Task details: Using the entries that follow, write out the line containing "Screen dimensions: 854x414", the line containing "Click the black-marked", and every line between them, exactly and nothing else.

Data extract:

--- --- ---

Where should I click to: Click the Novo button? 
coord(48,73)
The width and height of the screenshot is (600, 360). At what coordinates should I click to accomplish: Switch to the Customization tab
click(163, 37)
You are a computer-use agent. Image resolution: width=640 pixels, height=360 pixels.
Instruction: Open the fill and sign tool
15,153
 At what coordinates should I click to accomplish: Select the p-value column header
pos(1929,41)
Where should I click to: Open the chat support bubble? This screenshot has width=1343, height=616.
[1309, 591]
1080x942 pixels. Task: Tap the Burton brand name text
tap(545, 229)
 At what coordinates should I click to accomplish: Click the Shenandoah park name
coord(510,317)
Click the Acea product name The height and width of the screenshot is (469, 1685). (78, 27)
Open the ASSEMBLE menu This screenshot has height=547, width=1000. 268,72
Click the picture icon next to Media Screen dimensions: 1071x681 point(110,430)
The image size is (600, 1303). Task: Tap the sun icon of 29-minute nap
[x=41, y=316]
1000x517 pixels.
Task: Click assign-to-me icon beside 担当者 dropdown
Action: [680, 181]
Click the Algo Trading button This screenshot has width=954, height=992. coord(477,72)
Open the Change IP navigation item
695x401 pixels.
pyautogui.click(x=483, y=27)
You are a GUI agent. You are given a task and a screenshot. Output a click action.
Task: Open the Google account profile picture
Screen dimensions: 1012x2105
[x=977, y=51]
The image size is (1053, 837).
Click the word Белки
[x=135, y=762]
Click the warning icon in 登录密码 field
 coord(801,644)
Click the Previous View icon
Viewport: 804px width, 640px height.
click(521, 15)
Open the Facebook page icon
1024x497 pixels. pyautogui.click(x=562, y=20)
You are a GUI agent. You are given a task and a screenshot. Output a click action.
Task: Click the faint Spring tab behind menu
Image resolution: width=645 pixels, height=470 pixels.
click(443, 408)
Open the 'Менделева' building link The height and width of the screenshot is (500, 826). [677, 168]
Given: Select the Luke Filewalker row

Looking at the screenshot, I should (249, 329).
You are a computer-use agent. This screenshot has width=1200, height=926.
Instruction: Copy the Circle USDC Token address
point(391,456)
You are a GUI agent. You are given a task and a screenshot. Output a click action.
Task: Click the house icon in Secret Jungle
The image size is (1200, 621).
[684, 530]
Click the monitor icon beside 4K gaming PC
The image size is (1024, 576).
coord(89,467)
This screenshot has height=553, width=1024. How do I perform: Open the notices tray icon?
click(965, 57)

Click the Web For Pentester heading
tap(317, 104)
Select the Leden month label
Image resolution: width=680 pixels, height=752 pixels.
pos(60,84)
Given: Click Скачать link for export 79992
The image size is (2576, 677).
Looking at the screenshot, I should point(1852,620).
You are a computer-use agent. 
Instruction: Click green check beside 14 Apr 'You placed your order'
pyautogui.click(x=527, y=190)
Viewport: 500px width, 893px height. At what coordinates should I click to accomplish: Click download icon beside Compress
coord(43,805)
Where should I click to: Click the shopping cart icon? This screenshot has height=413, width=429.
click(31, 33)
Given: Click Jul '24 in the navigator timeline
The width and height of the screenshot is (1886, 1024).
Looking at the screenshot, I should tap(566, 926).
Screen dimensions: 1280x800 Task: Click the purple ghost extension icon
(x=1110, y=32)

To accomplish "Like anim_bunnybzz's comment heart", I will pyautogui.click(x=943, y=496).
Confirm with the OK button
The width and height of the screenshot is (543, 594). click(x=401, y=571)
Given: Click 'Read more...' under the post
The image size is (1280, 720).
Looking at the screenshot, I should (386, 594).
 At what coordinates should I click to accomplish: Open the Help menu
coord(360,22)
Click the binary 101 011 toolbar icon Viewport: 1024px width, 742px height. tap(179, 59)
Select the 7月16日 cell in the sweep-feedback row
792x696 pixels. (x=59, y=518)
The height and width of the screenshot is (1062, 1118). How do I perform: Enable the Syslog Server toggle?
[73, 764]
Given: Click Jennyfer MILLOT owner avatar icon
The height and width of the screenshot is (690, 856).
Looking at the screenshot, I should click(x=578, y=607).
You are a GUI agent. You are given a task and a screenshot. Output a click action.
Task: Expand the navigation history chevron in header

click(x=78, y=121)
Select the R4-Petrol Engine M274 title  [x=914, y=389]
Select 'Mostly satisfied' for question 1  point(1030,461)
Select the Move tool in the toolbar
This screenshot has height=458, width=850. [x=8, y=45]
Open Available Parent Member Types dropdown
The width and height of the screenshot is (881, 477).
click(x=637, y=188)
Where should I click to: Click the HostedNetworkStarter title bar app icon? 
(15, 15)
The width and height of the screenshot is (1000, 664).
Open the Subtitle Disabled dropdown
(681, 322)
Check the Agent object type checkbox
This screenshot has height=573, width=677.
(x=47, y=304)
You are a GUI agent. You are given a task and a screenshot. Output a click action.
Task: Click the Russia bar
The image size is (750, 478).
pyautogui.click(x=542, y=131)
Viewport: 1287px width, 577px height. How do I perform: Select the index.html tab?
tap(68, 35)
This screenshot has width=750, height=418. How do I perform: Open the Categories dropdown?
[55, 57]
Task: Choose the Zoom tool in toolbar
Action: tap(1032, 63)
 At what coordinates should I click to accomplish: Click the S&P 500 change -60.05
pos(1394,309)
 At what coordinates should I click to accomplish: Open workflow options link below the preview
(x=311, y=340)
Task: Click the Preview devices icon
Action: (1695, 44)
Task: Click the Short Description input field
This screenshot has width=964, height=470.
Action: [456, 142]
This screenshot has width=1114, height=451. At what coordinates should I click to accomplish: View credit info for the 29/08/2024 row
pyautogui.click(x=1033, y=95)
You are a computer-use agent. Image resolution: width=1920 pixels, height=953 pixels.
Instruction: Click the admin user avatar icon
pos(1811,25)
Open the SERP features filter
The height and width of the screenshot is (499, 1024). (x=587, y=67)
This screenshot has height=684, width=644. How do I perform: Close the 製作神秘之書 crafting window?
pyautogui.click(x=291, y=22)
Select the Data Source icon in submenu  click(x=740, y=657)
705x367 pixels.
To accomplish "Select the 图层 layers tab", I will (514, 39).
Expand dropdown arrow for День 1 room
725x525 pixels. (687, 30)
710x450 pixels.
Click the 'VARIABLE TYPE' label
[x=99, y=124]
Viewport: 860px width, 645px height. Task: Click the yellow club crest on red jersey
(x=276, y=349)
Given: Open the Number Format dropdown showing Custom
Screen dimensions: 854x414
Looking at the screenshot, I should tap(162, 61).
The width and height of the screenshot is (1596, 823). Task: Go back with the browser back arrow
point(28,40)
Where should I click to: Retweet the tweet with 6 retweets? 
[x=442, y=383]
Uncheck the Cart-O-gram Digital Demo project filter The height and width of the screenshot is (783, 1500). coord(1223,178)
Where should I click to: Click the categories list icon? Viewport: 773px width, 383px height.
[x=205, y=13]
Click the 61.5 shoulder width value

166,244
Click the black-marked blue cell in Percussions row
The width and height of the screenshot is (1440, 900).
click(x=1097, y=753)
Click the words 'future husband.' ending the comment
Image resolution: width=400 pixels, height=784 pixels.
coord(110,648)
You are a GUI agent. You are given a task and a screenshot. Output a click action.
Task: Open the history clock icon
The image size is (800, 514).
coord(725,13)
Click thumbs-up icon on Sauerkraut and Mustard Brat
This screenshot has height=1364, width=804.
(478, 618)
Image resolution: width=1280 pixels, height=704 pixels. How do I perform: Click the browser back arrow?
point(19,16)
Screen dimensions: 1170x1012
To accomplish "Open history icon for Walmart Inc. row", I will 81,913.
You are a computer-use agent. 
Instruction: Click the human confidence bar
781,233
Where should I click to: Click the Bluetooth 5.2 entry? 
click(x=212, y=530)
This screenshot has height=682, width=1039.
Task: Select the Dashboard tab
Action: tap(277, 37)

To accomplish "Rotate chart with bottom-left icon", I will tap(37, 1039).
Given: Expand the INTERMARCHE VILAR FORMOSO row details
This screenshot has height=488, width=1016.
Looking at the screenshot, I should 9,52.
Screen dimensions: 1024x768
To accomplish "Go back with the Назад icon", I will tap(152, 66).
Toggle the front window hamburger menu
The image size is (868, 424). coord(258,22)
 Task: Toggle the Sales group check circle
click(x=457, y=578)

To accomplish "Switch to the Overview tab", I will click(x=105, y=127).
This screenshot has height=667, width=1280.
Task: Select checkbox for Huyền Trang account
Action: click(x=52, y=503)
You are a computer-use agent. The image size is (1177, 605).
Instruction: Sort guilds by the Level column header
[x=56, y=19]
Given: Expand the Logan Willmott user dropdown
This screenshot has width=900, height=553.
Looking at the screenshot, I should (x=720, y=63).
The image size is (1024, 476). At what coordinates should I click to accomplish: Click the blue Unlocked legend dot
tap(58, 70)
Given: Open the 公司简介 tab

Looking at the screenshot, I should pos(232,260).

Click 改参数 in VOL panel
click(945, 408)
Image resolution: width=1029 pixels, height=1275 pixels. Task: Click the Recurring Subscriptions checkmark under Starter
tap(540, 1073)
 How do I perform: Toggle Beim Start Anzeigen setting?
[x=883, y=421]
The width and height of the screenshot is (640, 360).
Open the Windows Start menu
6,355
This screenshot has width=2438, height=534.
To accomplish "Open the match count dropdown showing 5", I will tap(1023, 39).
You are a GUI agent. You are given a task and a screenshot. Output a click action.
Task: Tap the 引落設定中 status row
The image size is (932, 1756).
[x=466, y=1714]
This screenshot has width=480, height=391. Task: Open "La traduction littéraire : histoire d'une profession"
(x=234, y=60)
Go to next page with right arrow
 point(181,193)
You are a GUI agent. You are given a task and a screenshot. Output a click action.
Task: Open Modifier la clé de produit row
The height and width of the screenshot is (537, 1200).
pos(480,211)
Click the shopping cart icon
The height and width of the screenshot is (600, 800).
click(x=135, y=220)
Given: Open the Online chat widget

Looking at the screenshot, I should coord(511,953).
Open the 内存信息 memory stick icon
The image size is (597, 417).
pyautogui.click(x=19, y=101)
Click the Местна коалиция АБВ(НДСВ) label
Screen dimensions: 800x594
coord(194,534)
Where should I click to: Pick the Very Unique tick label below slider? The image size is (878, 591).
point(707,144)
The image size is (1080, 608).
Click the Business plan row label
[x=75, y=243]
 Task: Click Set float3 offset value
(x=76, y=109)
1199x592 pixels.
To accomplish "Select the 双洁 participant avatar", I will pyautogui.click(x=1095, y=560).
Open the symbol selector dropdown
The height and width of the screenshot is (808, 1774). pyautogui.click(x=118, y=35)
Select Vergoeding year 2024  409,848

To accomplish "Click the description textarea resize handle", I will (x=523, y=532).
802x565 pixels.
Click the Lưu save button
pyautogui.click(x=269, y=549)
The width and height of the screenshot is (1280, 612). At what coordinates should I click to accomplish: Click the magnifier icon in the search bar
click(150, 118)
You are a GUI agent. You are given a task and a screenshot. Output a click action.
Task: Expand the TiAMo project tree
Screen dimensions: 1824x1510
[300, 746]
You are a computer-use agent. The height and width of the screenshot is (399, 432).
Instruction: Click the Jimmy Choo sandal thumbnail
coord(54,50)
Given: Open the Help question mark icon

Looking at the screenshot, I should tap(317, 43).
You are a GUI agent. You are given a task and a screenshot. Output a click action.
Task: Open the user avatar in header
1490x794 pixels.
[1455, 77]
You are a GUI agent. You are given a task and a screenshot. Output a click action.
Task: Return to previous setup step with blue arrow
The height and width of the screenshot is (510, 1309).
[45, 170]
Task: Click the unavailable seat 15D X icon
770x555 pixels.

--- --- ---

Exercise result:
Screen dimensions: 854x414
Looking at the screenshot, I should tap(162, 61).
The width and height of the screenshot is (1596, 823). Task: Go back with the browser back arrow
point(28,40)
Where should I click to: Retweet the tweet with 6 retweets? 
[x=442, y=383]
Uncheck the Cart-O-gram Digital Demo project filter The height and width of the screenshot is (783, 1500). coord(1223,178)
Where should I click to: Click the categories list icon? Viewport: 773px width, 383px height.
[x=205, y=13]
Click the 61.5 shoulder width value

166,244
Click the black-marked blue cell in Percussions row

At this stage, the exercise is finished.